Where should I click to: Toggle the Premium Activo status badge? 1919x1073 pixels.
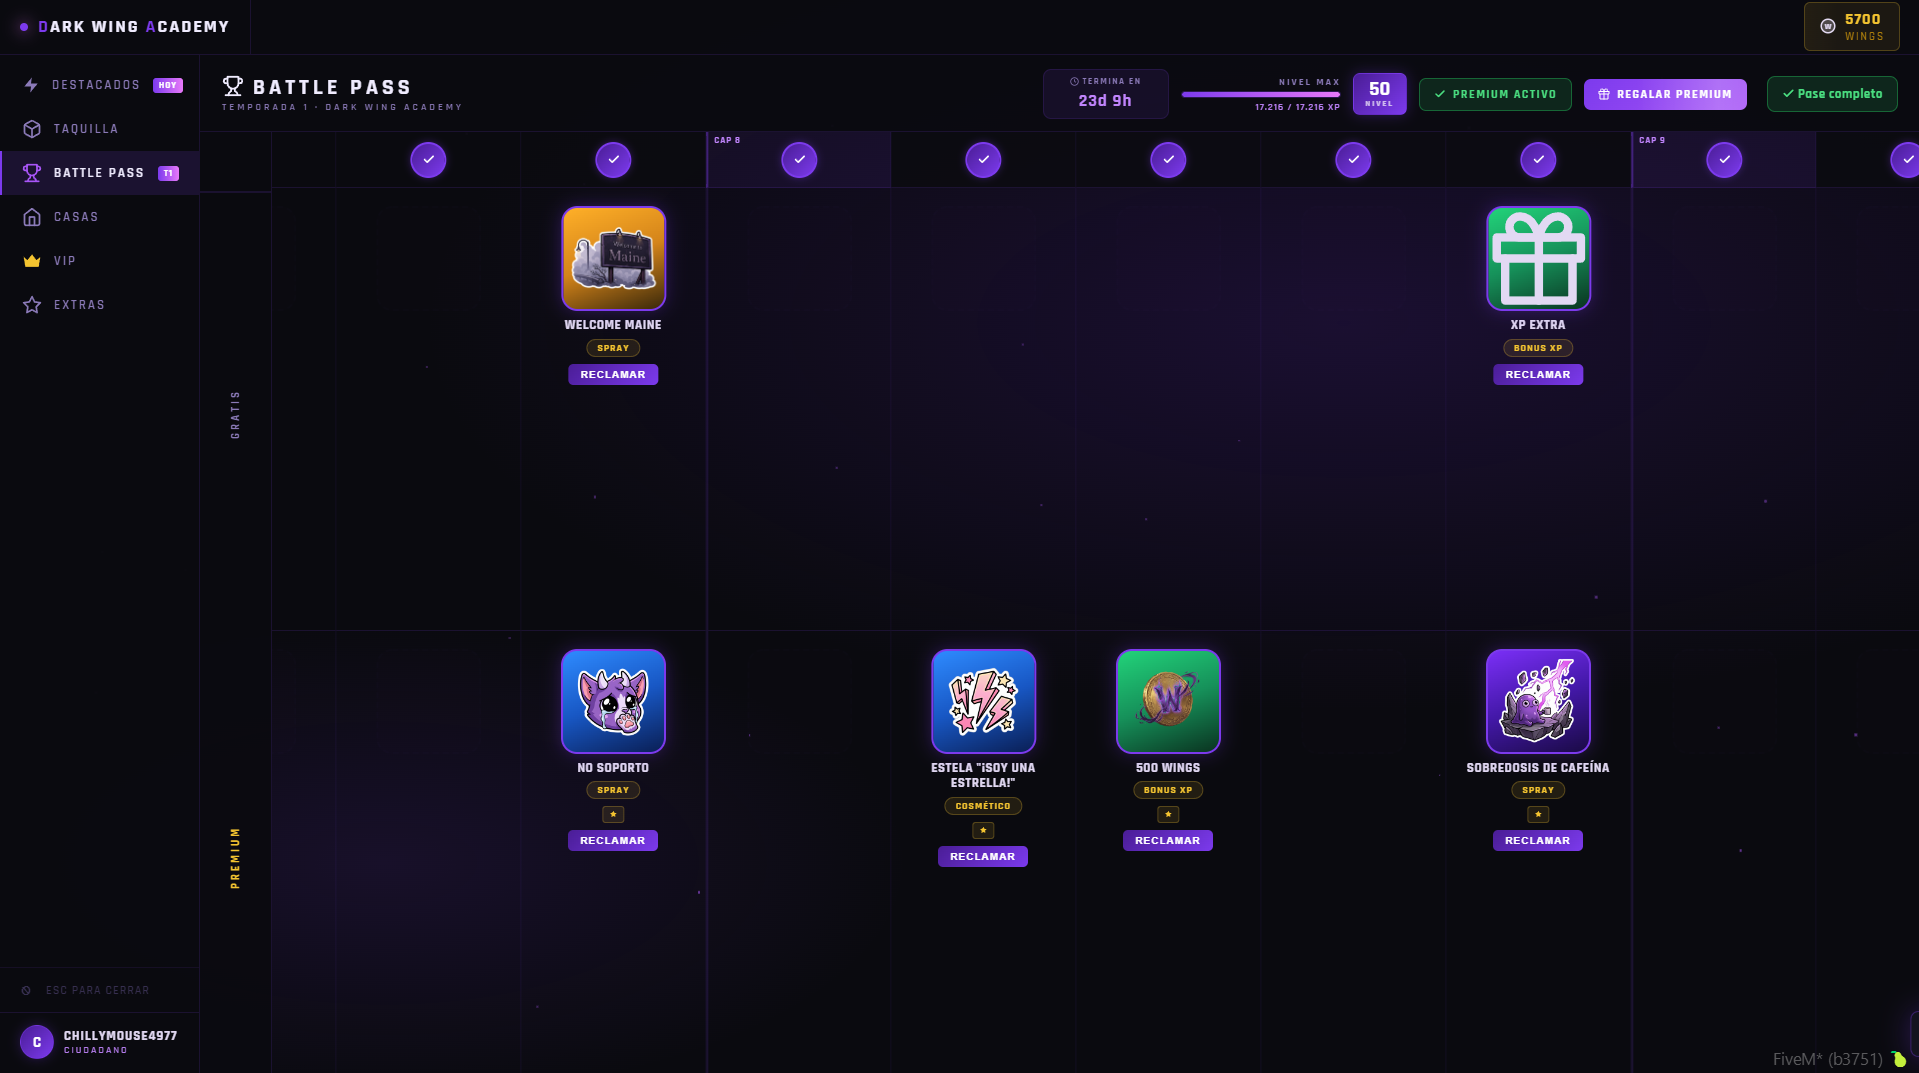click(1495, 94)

* * *

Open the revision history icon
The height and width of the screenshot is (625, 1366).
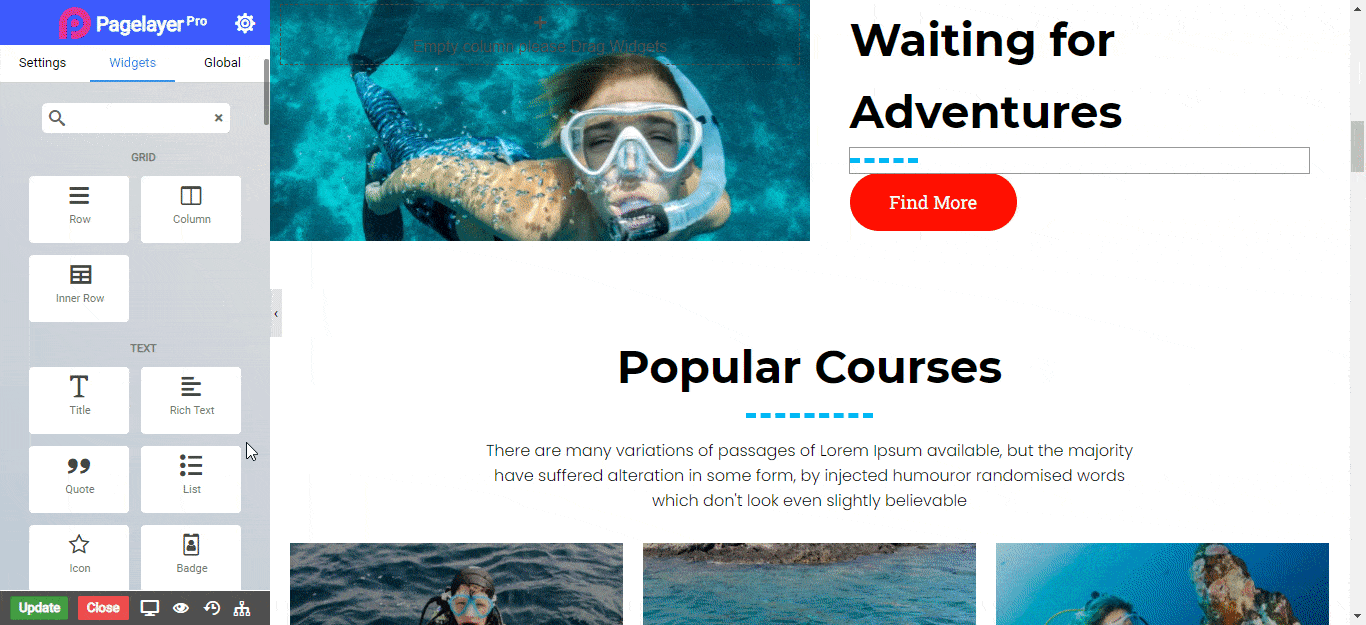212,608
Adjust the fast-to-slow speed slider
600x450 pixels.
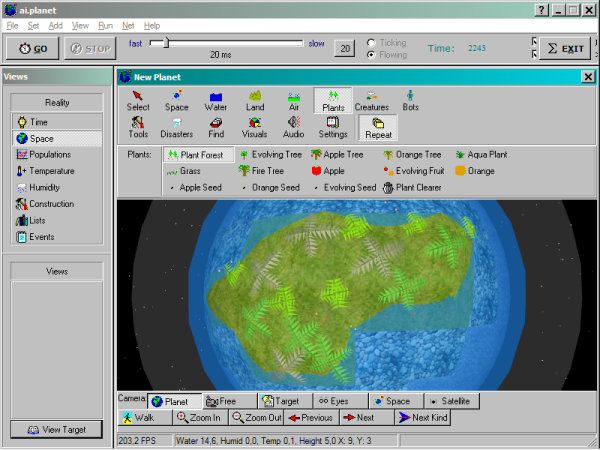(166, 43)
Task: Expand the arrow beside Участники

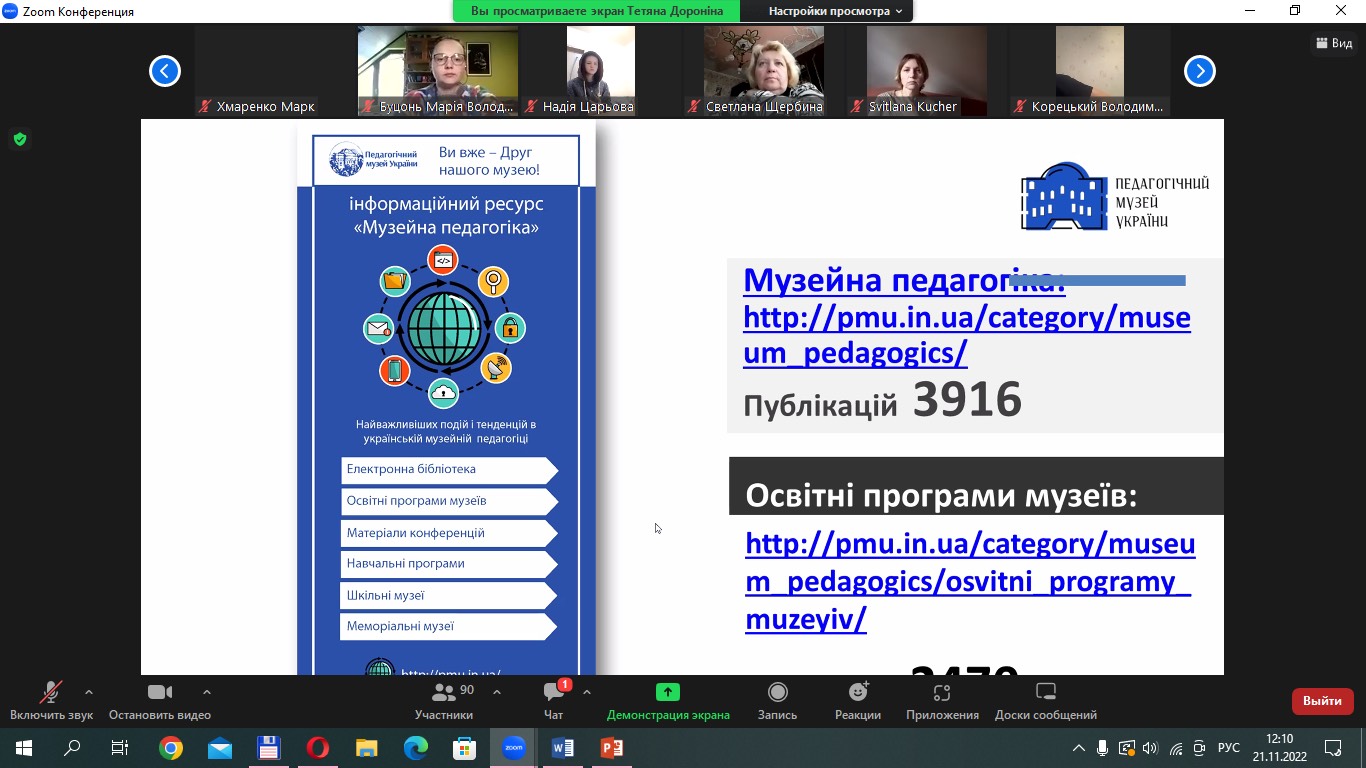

==

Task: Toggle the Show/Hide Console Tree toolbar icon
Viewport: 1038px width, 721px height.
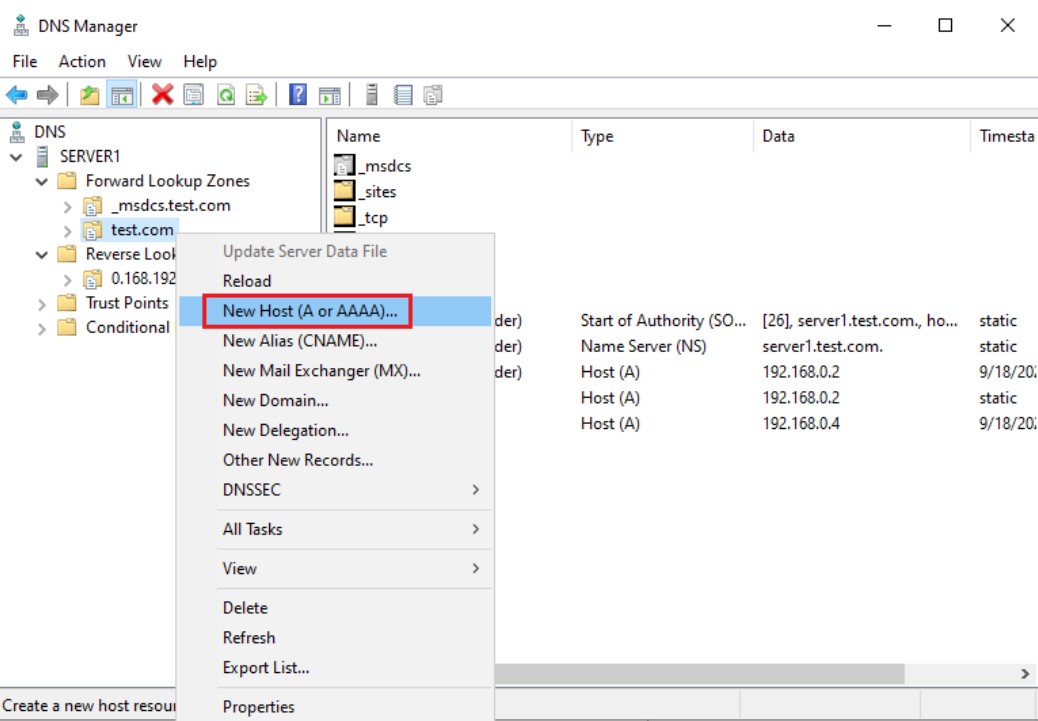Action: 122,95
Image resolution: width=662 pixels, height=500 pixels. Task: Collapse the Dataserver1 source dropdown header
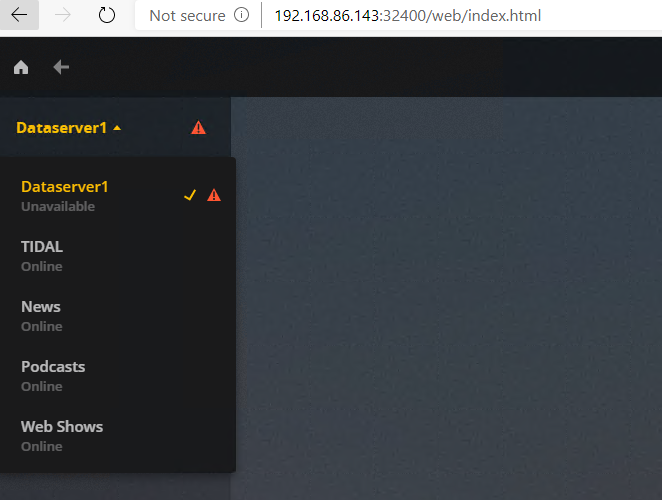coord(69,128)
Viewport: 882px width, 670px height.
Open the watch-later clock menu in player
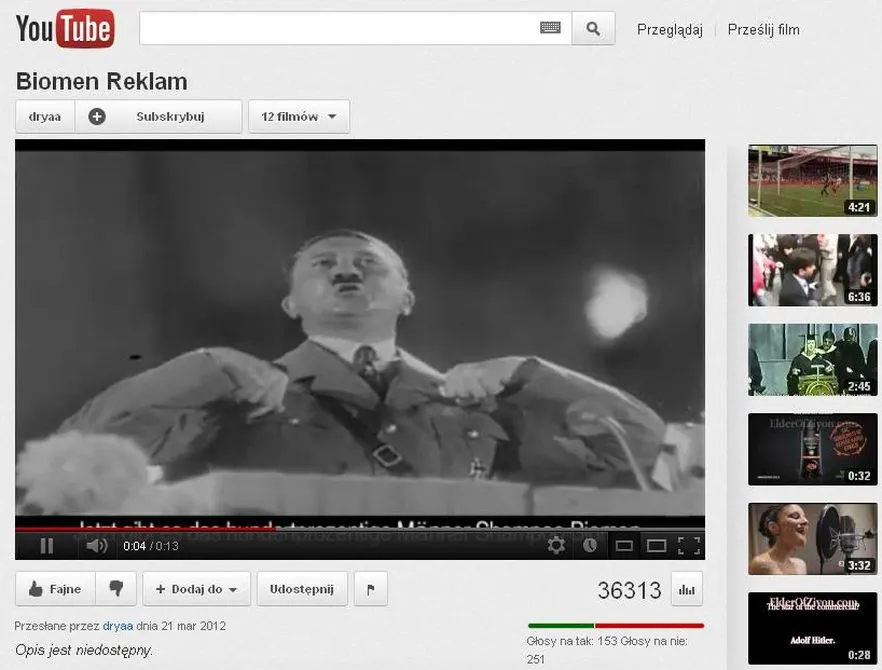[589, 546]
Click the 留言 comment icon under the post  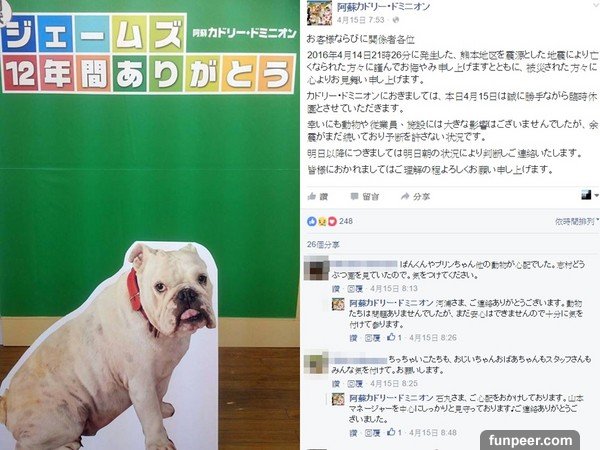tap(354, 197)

# Problem to solve
Would you please repeat only the lines above, beginning at the one that has "Adjust the fast-to-slow speed slider" and stopping after the one that has "Task: Expand the arrow beside Участники", exactly and with no pictures?

# Worked solution
Adjust the fast-to-slow speed slider
600x450 pixels.
(166, 43)
Task: Expand the arrow beside Участники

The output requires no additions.